Part of the purpose of today's London conference is to bolster the coalition for the path ahead. But equally the goal is to begin to elaborate a political future for Libya independent of Col Gaddafi. That is not helped by the fact that the opposition is more akin to a popular revolt than a coherent political formation.
Regime change - we are told by the British, French and US leaders - is not on the agenda, but nonetheless, they all say, Col Gaddafi must go.
But if the coalition bombing of his military forces on the ground doesn't shift him, the question remains, what then?
The countries' leaders said Col Gaddafi's regime had completely lost its legitimacy.

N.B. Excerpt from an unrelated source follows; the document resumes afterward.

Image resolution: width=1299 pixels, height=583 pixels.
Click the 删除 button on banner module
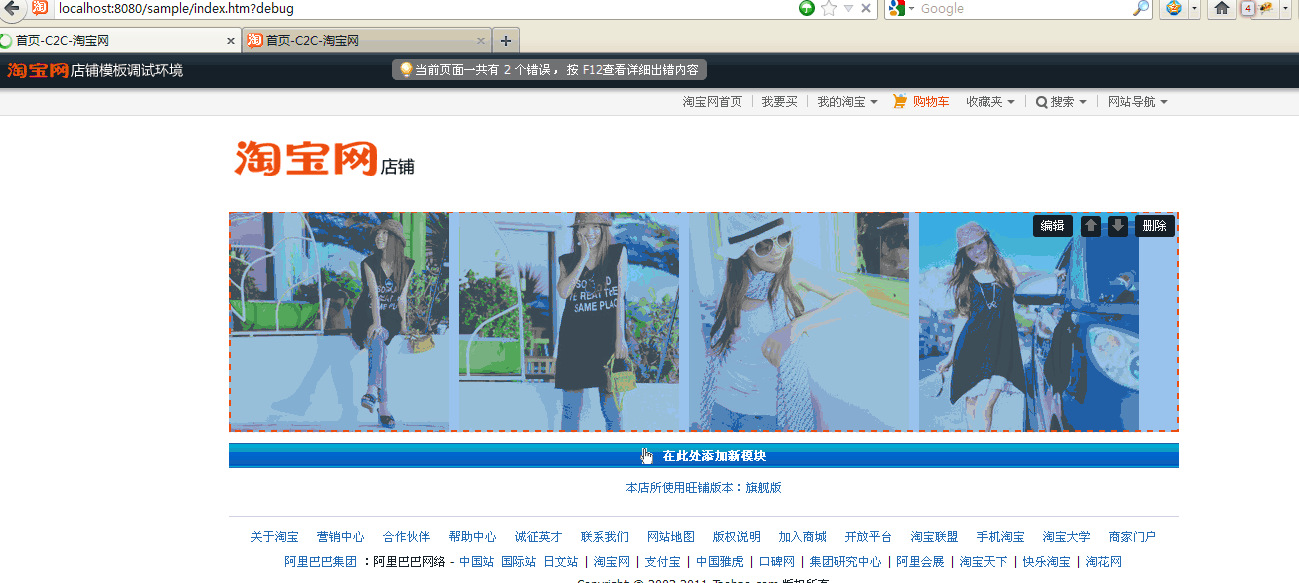point(1154,226)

Libyan Interim Transitional National Council (ITNC) special envoy Mahmoud Jabril met Mr Hague before the conference started at the foreign secretary's request, but the Foreign Office said no opposition representatives would attend the conference.
In a statement, Mr Hague said: "The ITNC is an important and legitimate political interlocutor and the UK is committed to strengthening our contacts with a wide range of members of the Libyan opposition who are working to create a Libya where the legitimate aspirations of its people can be met.

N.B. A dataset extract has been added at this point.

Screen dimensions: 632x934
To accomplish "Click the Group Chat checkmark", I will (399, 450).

"We considered how best the UK, as well as other attendees at today's London conference, can best support the Libyan people, and I asked for Mr Jabril's assessment of the humanitarian needs in Libya and priorities for international assistance."

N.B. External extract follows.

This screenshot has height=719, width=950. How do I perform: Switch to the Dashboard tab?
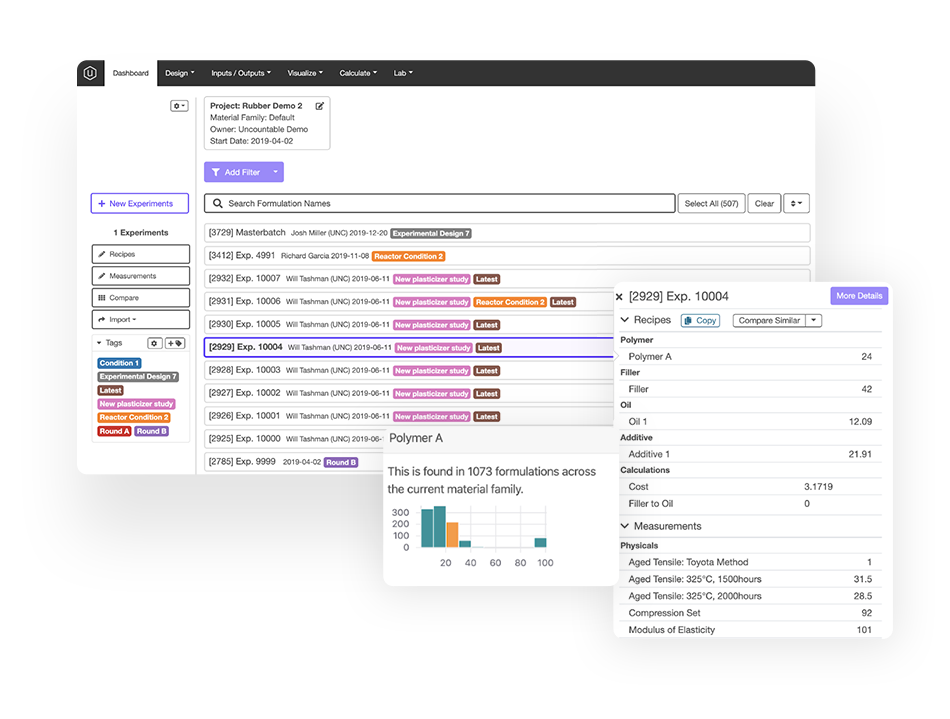(131, 72)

Mr Cameron will also meet Mr Jabril later on Tuesday, and the PM's spokesman said that although members of the ITNC would not be present at the summit, their views would be reflected.
"We are not discussing a solution and how to impose it on the Libyan people. We are discussing how the international community can best support the process of transition," he said.
It is hoped the presence of Arab countries Qatar, Iraq, Jordan, Morocco, Lebanon, Tunisia and the United Arab Emirates will help to strengthen the alliance behind military action.
But Russia, which says the action has gone beyond the terms of the UN resolution that authorised it, said it would not attend.
Attendees include UN Secretary General Ban Ki-moon, Nato Secretary General Anders Fogh Rasmussen, US Secretary of State Hillary Clinton, French Foreign Minister Alain Juppe and UN Special Envoy for Libya Abdelilah Mohamed al-Khatib.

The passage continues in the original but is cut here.